Map of oncogenic dependencies for the design of personalized therapeutic approaches

Being able to predict the resistance or sensitivity of a tumour cell to a drug is a key success factor of cancer precision therapy. But such a prediction is made difficult by the fact that genetic alterations in tumours change dynamically over time and are often interdependent, following a pattern that is poorly understood. A recent study led by researchers at the SIB Swiss Institute of Bioinformatics, University of Lausanne and EPFL provides a promising framework to anticipate drug resistance in cancer by predicting the co-occurrence of about 500 known tumour alterations, as well as their response to over 200 common cancer drugs. The research, published in Cancer Cell, showed that while some co-occurrences between genomic alterations confer a resistance to tumour cells against particular drugs, they also make them sensitive to other unexpected drugs.

Cancer is an ever-changing disease that evolves through the emergence and selection of new genetic alterations. In order to match specific drugs to such alterations and predict their response requires an understanding of how alterations depend on each other and co-occur in a tumour.

"If you think of genomic alterations as food items, then cancer cells are not a random pile of products stuck in a fridge, but carefully designed dinner menus in which dishes are combined and flavours matched," says Giovanni Ciriello, Group Leader at SIB and at the University of Lausanne.

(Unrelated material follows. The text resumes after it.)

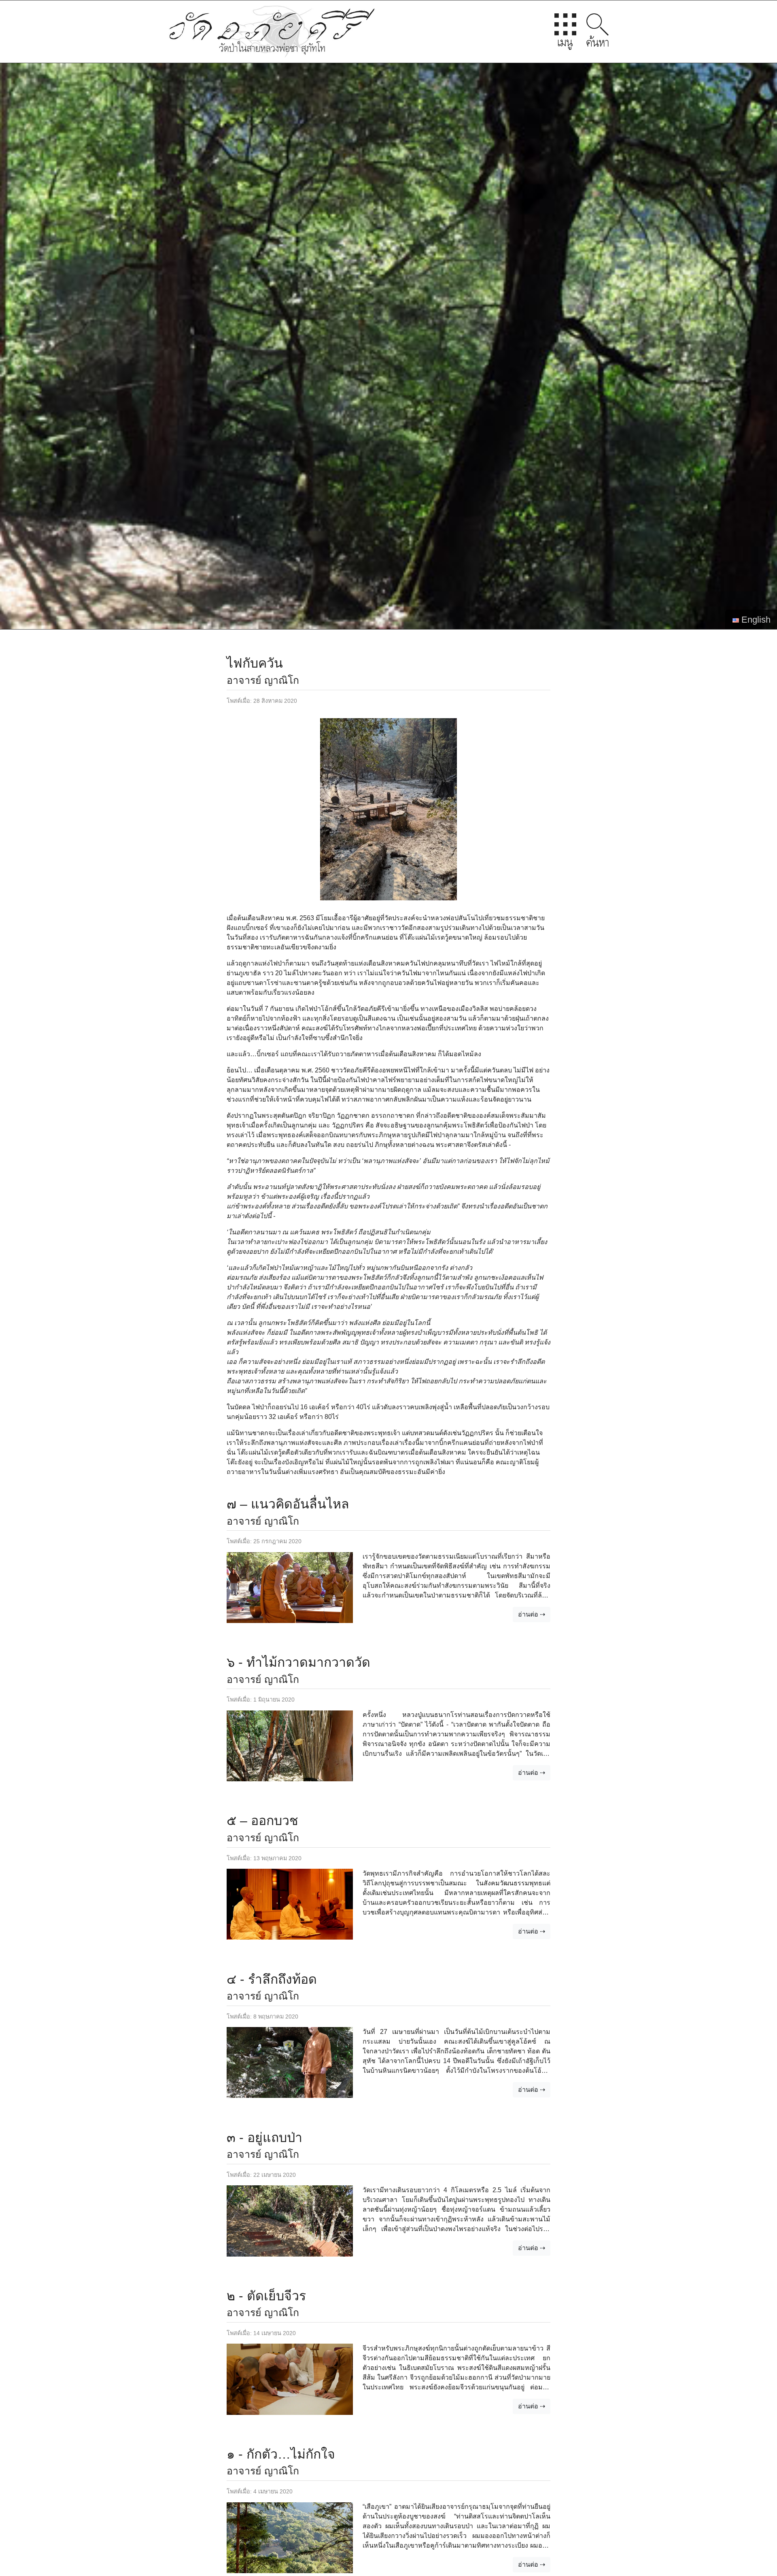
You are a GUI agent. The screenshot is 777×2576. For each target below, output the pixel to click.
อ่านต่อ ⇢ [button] (531, 1614)
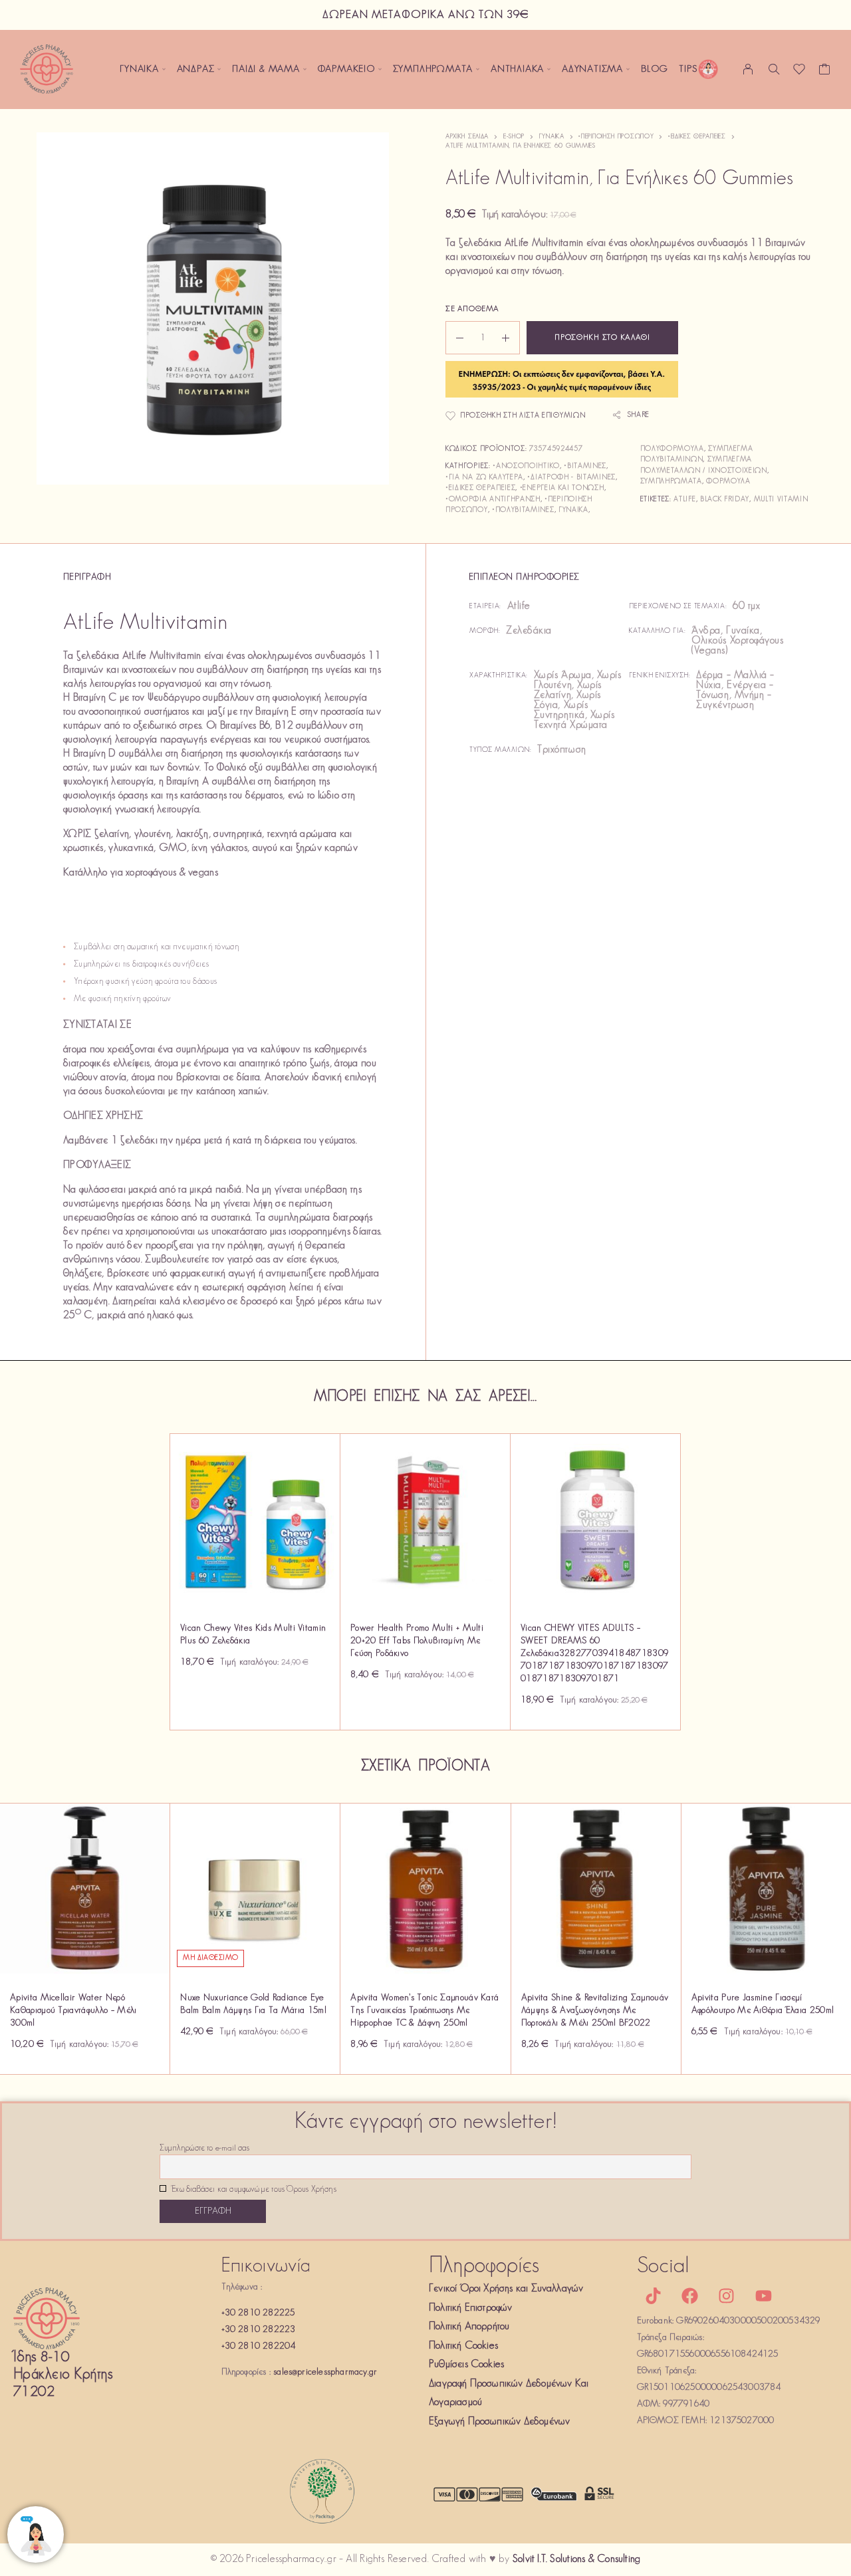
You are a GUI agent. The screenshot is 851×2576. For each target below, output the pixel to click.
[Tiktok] (653, 2296)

A team of researchers, led by Ciriello, was able to study how alterations in a tumour depend on each other and how these dependencies determine cancer evolution in silico. They provide an extensive map of dependencies between ~500 known tumour alterations, and a robust theoretical framework to predict the co-occurrences of such alterations and their anticipated response to over 200 common cancer drugs.

The team showed that some dependencies between genomic alterations could confer to tumour cells a resistance to particular drugs, while at the same time acting as an 'Achilles' heel' by making them sensitive to unexpected drugs. For example, by analyzing data from 1,000 cell lines, the team could predict that when mutations of the genes ARID1A and RNF43 (involved in tumours of the colon, rectum, and stomach) co-occurred, cells became sensitive to VX-680, a drug inhibiting the Aurora kinase involved in cell proliferation.

The authors therefore provide a new way of thinking about cancer evolution: "Genetic alterations associated with the disease are not randomly picked based exclusively on their single effect, but combined and matched by evolution to maximize their synergy," concludes Ciriello.

To reach their findings, the team used the most comprehensive collection of molecular data from the Cancer Genome Atlas (TCGA) international consortium, which includes 6,456 human tumour samples derived from 23 tumour types.

Such a map of oncogenic dependencies is a crucial first step to improve the design of personalized therapeutic approaches, and can serve as a reference for functional and pre-clinical studies.